**Entries for locating text and elements:**
-*-*-
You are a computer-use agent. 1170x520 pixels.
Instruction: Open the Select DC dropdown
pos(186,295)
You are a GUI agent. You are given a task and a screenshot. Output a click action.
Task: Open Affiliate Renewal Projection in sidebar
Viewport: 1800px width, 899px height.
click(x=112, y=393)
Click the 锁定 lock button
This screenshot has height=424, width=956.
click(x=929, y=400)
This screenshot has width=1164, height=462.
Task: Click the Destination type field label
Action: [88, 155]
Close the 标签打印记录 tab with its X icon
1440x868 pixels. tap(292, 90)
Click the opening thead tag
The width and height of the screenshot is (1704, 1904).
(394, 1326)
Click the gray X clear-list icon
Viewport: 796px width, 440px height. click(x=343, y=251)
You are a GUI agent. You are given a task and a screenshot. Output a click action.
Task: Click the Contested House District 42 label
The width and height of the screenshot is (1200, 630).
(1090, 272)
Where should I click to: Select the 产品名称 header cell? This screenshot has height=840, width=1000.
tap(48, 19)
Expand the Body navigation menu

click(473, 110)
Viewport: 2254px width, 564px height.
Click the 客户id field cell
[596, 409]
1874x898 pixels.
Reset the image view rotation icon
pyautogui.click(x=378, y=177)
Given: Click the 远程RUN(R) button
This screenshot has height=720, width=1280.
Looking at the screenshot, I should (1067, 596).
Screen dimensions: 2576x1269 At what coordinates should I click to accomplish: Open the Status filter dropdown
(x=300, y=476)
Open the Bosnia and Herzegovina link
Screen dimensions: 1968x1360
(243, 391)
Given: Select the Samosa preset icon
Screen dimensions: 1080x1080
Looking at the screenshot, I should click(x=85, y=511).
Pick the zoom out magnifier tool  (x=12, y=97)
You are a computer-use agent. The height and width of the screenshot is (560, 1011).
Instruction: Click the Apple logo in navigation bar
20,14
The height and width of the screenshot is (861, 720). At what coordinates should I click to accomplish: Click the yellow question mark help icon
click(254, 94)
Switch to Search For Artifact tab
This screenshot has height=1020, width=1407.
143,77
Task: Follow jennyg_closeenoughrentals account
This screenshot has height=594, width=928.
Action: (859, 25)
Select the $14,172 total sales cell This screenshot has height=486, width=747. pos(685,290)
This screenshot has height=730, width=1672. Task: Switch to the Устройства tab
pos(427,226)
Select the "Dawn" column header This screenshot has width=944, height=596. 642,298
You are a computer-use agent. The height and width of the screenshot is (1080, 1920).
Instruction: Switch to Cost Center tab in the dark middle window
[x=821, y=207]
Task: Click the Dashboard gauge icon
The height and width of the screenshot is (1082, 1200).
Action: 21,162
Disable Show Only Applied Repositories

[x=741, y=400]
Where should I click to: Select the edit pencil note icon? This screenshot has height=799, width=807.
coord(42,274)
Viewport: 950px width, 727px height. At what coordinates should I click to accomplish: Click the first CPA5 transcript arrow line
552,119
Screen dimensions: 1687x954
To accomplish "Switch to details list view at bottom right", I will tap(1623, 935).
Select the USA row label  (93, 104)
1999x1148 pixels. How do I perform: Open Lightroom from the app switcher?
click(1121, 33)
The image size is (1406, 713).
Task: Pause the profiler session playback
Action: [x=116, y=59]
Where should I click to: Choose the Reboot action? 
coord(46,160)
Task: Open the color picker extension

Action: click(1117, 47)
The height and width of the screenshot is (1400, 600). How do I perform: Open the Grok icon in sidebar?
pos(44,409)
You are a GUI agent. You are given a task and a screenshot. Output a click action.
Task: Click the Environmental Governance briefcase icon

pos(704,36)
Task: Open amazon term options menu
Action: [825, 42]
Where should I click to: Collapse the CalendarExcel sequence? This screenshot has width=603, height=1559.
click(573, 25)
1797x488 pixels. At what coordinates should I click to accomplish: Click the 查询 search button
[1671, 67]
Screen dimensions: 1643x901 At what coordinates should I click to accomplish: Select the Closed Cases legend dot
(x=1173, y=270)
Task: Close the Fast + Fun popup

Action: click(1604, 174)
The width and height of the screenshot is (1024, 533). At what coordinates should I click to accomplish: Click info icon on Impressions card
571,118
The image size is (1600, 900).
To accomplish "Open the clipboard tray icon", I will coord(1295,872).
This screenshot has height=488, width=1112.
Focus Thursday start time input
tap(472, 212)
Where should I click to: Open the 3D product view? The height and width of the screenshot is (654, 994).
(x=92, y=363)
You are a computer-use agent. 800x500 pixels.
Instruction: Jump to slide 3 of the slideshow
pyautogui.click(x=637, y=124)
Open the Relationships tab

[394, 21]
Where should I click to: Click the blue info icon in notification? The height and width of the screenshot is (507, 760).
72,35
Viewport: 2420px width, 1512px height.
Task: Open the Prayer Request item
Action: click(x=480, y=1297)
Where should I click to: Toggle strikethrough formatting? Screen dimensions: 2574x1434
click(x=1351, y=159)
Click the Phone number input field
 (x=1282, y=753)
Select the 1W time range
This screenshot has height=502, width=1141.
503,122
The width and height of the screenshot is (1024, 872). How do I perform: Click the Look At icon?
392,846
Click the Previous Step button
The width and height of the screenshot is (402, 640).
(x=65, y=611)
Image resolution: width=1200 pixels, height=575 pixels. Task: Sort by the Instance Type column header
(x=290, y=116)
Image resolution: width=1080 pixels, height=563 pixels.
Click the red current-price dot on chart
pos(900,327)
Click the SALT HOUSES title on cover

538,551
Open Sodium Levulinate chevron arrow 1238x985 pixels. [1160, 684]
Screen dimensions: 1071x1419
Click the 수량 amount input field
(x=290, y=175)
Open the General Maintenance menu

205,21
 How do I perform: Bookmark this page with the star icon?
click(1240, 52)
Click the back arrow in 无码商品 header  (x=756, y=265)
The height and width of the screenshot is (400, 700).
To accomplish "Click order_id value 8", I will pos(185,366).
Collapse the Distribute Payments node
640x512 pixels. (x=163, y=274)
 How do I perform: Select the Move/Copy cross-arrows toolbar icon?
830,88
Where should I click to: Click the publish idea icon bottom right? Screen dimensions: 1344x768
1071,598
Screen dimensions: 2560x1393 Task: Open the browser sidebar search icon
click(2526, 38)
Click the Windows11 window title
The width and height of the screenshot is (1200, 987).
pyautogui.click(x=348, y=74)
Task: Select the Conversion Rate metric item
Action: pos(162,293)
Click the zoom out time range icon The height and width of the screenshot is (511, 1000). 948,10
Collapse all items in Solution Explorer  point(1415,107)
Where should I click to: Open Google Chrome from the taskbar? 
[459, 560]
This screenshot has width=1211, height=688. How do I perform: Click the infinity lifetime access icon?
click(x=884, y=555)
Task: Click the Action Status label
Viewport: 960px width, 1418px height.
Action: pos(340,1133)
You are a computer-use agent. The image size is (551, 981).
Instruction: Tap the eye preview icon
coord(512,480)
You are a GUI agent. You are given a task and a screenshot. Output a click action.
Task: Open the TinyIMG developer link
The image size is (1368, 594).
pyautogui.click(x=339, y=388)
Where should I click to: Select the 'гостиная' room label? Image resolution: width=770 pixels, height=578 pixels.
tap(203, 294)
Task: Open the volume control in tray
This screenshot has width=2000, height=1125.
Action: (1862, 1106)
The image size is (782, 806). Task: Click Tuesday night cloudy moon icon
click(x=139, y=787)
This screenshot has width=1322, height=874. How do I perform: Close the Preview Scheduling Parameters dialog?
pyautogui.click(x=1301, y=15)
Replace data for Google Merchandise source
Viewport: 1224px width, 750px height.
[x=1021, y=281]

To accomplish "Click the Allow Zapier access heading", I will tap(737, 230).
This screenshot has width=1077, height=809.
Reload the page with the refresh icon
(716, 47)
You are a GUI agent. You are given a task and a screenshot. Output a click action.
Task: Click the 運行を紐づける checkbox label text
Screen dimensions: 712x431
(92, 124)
-*-*-
**What is expected:**
Give every line of the material above as a JSON list of strings, one string per line, omitting blank lines.

**Exercise output:**
[
  "You are a computer-use agent. 1170x520 pixels.",
  "Instruction: Open the Select DC dropdown",
  "pos(186,295)",
  "You are a GUI agent. You are given a task and a screenshot. Output a click action.",
  "Task: Open Affiliate Renewal Projection in sidebar",
  "Viewport: 1800px width, 899px height.",
  "click(x=112, y=393)",
  "Click the 锁定 lock button",
  "This screenshot has height=424, width=956.",
  "click(x=929, y=400)",
  "This screenshot has width=1164, height=462.",
  "Task: Click the Destination type field label",
  "Action: [88, 155]",
  "Close the 标签打印记录 tab with its X icon",
  "1440x868 pixels. tap(292, 90)",
  "Click the opening thead tag",
  "The width and height of the screenshot is (1704, 1904).",
  "(394, 1326)",
  "Click the gray X clear-list icon",
  "Viewport: 796px width, 440px height. click(x=343, y=251)",
  "You are a GUI agent. You are given a task and a screenshot. Output a click action.",
  "Task: Click the Contested House District 42 label",
  "The width and height of the screenshot is (1200, 630).",
  "(1090, 272)",
  "Where should I click to: Select the 产品名称 header cell? This screenshot has height=840, width=1000.",
  "tap(48, 19)",
  "Expand the Body navigation menu",
  "click(473, 110)",
  "Viewport: 2254px width, 564px height.",
  "Click the 客户id field cell",
  "[596, 409]",
  "1874x898 pixels.",
  "Reset the image view rotation icon",
  "pyautogui.click(x=378, y=177)",
  "Given: Click the 远程RUN(R) button",
  "This screenshot has height=720, width=1280.",
  "Looking at the screenshot, I should (1067, 596).",
  "Screen dimensions: 2576x1269 At what coordinates should I click to accomplish: Open the Status filter dropdown",
  "(x=300, y=476)",
  "Open the Bosnia and Herzegovina link",
  "Screen dimensions: 1968x1360",
  "(243, 391)",
  "Given: Select the Samosa preset icon",
  "Screen dimensions: 1080x1080",
  "Looking at the screenshot, I should click(x=85, y=511).",
  "Pick the zoom out magnifier tool  (x=12, y=97)",
  "You are a computer-use agent. The height and width of the screenshot is (560, 1011).",
  "Instruction: Click the Apple logo in navigation bar",
  "20,14",
  "The height and width of the screenshot is (861, 720). At what coordinates should I click to accomplish: Click the yellow question mark help icon",
  "click(254, 94)",
  "Switch to Search For Artifact tab",
  "This screenshot has height=1020, width=1407.",
  "143,77",
  "Task: Follow jennyg_closeenoughrentals account",
  "This screenshot has height=594, width=928.",
  "Action: (859, 25)",
  "Select the $14,172 total sales cell This screenshot has height=486, width=747. pos(685,290)",
  "This screenshot has height=730, width=1672. Task: Switch to the Устройства tab",
  "pos(427,226)",
  "Select the \"Dawn\" column header This screenshot has width=944, height=596. 642,298",
  "You are a computer-use agent. The height and width of the screenshot is (1080, 1920).",
  "Instruction: Switch to Cost Center tab in the dark middle window",
  "[x=821, y=207]",
  "Task: Click the Dashboard gauge icon",
  "The height and width of the screenshot is (1082, 1200).",
  "Action: 21,162",
  "Disable Show Only Applied Repositories",
  "[x=741, y=400]",
  "Where should I click to: Select the edit pencil note icon? This screenshot has height=799, width=807.",
  "coord(42,274)",
  "Viewport: 950px width, 727px height. At what coordinates should I click to accomplish: Click the first CPA5 transcript arrow line",
  "552,119",
  "Screen dimensions: 1687x954",
  "To accomplish \"Switch to details list view at bottom right\", I will tap(1623, 935).",
  "Select the USA row label  (93, 104)",
  "1999x1148 pixels. How do I perform: Open Lightroom from the app switcher?",
  "click(1121, 33)",
  "The image size is (1406, 713).",
  "Task: Pause the profiler session playback",
  "Action: [x=116, y=59]",
  "Where should I click to: Choose the Reboot action? ",
  "coord(46,160)",
  "Task: Open the color picker extension",
  "Action: click(1117, 47)",
  "The height and width of the screenshot is (1400, 600). How do I perform: Open the Grok icon in sidebar?",
  "pos(44,409)",
  "You are a GUI agent. You are given a task and a screenshot. Output a click action.",
  "Task: Click the Environmental Governance briefcase icon",
  "pos(704,36)",
  "Task: Open amazon term options menu",
  "Action: [825, 42]",
  "Where should I click to: Collapse the CalendarExcel sequence? This screenshot has width=603, height=1559.",
  "click(573, 25)",
  "1797x488 pixels. At what coordinates should I click to accomplish: Click the 查询 search button",
  "[1671, 67]",
  "Screen dimensions: 1643x901 At what coordinates should I click to accomplish: Select the Closed Cases legend dot",
  "(x=1173, y=270)",
  "Task: Close the Fast + Fun popup",
  "Action: click(1604, 174)",
  "The width and height of the screenshot is (1024, 533). At what coordinates should I click to accomplish: Click info icon on Impressions card",
  "571,118",
  "The image size is (1600, 900).",
  "To accomplish \"Open the clipboard tray icon\", I will coord(1295,872).",
  "This screenshot has height=488, width=1112.",
  "Focus Thursday start time input",
  "tap(472, 212)",
  "Where should I click to: Open the 3D product view? The height and width of the screenshot is (654, 994).",
  "(x=92, y=363)",
  "You are a computer-use agent. 800x500 pixels.",
  "Instruction: Jump to slide 3 of the slideshow",
  "pyautogui.click(x=637, y=124)",
  "Open the Relationships tab",
  "[394, 21]",
  "Where should I click to: Click the blue info icon in notification? The height and width of the screenshot is (507, 760).",
  "72,35",
  "Viewport: 2420px width, 1512px height.",
  "Task: Open the Prayer Request item",
  "Action: click(x=480, y=1297)",
  "Where should I click to: Toggle strikethrough formatting? Screen dimensions: 2574x1434",
  "click(x=1351, y=159)",
  "Click the Phone number input field",
  " (x=1282, y=753)",
  "Select the 1W time range",
  "This screenshot has height=502, width=1141.",
  "503,122",
  "The width and height of the screenshot is (1024, 872). How do I perform: Click the Look At icon?",
  "392,846",
  "Click the Previous Step button",
  "The width and height of the screenshot is (402, 640).",
  "(x=65, y=611)",
  "Image resolution: width=1200 pixels, height=575 pixels. Task: Sort by the Instance Type column header",
  "(x=290, y=116)",
  "Image resolution: width=1080 pixels, height=563 pixels.",
  "Click the red current-price dot on chart",
  "pos(900,327)",
  "Click the SALT HOUSES title on cover",
  "538,551",
  "Open Sodium Levulinate chevron arrow 1238x985 pixels. [1160, 684]",
  "Screen dimensions: 1071x1419",
  "Click the 수량 amount input field",
  "(x=290, y=175)",
  "Open the General Maintenance menu",
  "205,21",
  " How do I perform: Bookmark this page with the star icon?",
  "click(1240, 52)",
  "Click the back arrow in 无码商品 header  (x=756, y=265)",
  "The height and width of the screenshot is (400, 700).",
  "To accomplish \"Click order_id value 8\", I will pos(185,366).",
  "Collapse the Distribute Payments node",
  "640x512 pixels. (x=163, y=274)",
  " How do I perform: Select the Move/Copy cross-arrows toolbar icon?",
  "830,88",
  "Where should I click to: Click the publish idea icon bottom right? Screen dimensions: 1344x768",
  "1071,598",
  "Screen dimensions: 2560x1393 Task: Open the browser sidebar search icon",
  "click(2526, 38)",
  "Click the Windows11 window title",
  "The width and height of the screenshot is (1200, 987).",
  "pyautogui.click(x=348, y=74)",
  "Task: Select the Conversion Rate metric item",
  "Action: pos(162,293)",
  "Click the zoom out time range icon The height and width of the screenshot is (511, 1000). 948,10",
  "Collapse all items in Solution Explorer  point(1415,107)",
  "Where should I click to: Open Google Chrome from the taskbar? ",
  "[459, 560]",
  "This screenshot has width=1211, height=688. How do I perform: Click the infinity lifetime access icon?",
  "click(x=884, y=555)",
  "Task: Click the Action Status label",
  "Viewport: 960px width, 1418px height.",
  "Action: pos(340,1133)",
  "You are a computer-use agent. The image size is (551, 981).",
  "Instruction: Tap the eye preview icon",
  "coord(512,480)",
  "You are a GUI agent. You are given a task and a screenshot. Output a click action.",
  "Task: Open the TinyIMG developer link",
  "The image size is (1368, 594).",
  "pyautogui.click(x=339, y=388)",
  "Where should I click to: Select the 'гостиная' room label? Image resolution: width=770 pixels, height=578 pixels.",
  "tap(203, 294)",
  "Task: Open the volume control in tray",
  "This screenshot has width=2000, height=1125.",
  "Action: (1862, 1106)",
  "The image size is (782, 806). Task: Click Tuesday night cloudy moon icon",
  "click(x=139, y=787)",
  "This screenshot has width=1322, height=874. How do I perform: Close the Preview Scheduling Parameters dialog?",
  "pyautogui.click(x=1301, y=15)",
  "Replace data for Google Merchandise source",
  "Viewport: 1224px width, 750px height.",
  "[x=1021, y=281]",
  "To accomplish \"Click the Allow Zapier access heading\", I will tap(737, 230).",
  "This screenshot has width=1077, height=809.",
  "Reload the page with the refresh icon",
  "(716, 47)",
  "You are a GUI agent. You are given a task and a screenshot. Output a click action.",
  "Task: Click the 運行を紐づける checkbox label text",
  "Screen dimensions: 712x431",
  "(92, 124)"
]